Washington Institute managing director Michael Singh late last week sought to outline what a nuclear deal with Iran would look like if the Obama administration and its allies pursue a strategy that holds out sanctions relief until Iran takes long-understood steps to meet roughly a half-dozen United Nations Security Council resolutions calling on it to dismantle its nuclear program. Singh emphasizes that a partial deal on uranium enrichment would, to be meaningful, require Iran to undertake a variety of transparency measures that Tehran seems unwilling to consider. In recent days Iranian parliament speaker Ali Larijani has in fact warned that Iran could step up work at its nuclear facilities if the West presses too hard for concessions related to the country’s atomic program.

“Iranian negotiators should be fully aware of this,” Larijani said. “If parliament feels another powerful party has a double-standard and unjustifiable attitudes, it will approve necessary measures on amount and diversity of nuclear activities.” Larijani did not elaborate, but said there is “no room for trust” yet with the U.S.
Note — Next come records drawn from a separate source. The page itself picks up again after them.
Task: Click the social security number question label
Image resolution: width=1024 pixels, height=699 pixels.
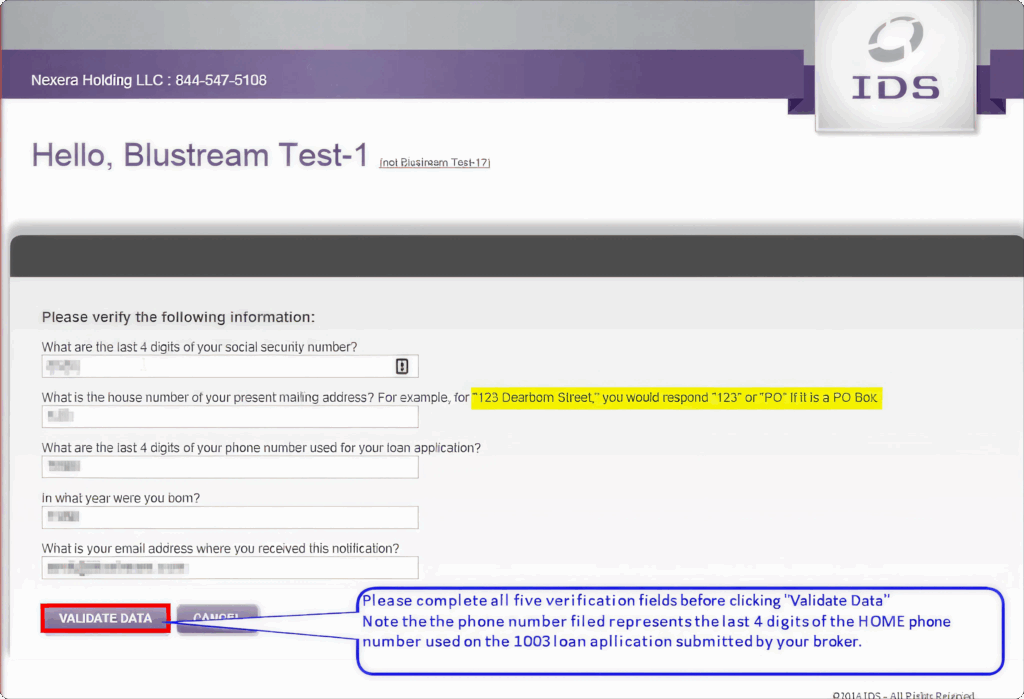Action: [200, 347]
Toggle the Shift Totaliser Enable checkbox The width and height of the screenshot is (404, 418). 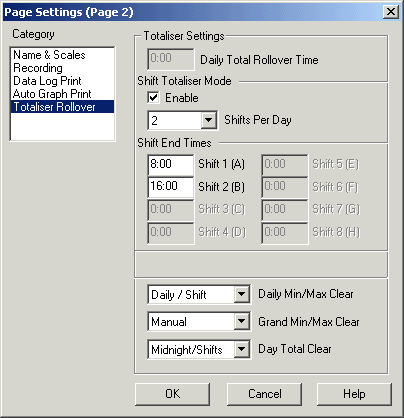click(153, 98)

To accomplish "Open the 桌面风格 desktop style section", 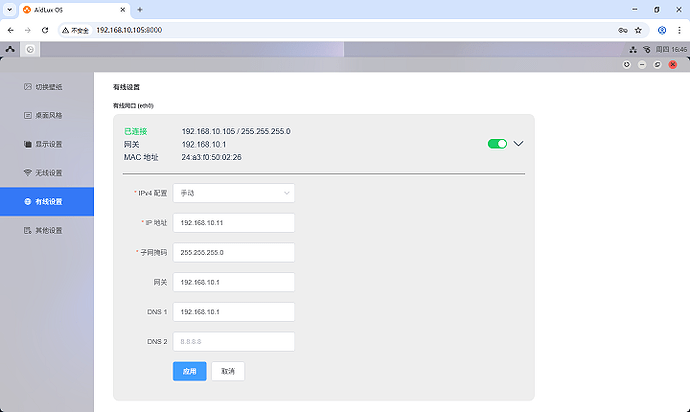I will pos(47,115).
In the absence of a “strategic shift by Iran” to open up its program, Singh describes how the U.S.’s regional allies “would distrust Iranian intentions” even as Iran “would bristle at the intrusiveness of inspections” necessary to assure the deal. Under those conditions “a deal on limited enrichment” structured around sanctions relief would be “more likely to increase… tensions than to defuse them,” and would risk a nuclear arms race in the Middle East. Singh instead outlines “a second, more straightforward path to an agreement,” under which Iran would have to fully dismantle its program. Singh’s description comes as U.S. lawmakers are said to be increasingly warming to a proposal under which Iran would be provided with financial nonsanctions relief in exchange for confidence building measures related to its nuclear program. The framework was first proposed by Mark Dubowitz, executive director of the Foundation for Defense of Democracies, and described by Bloomberg columnist Jeffrey Goldberg.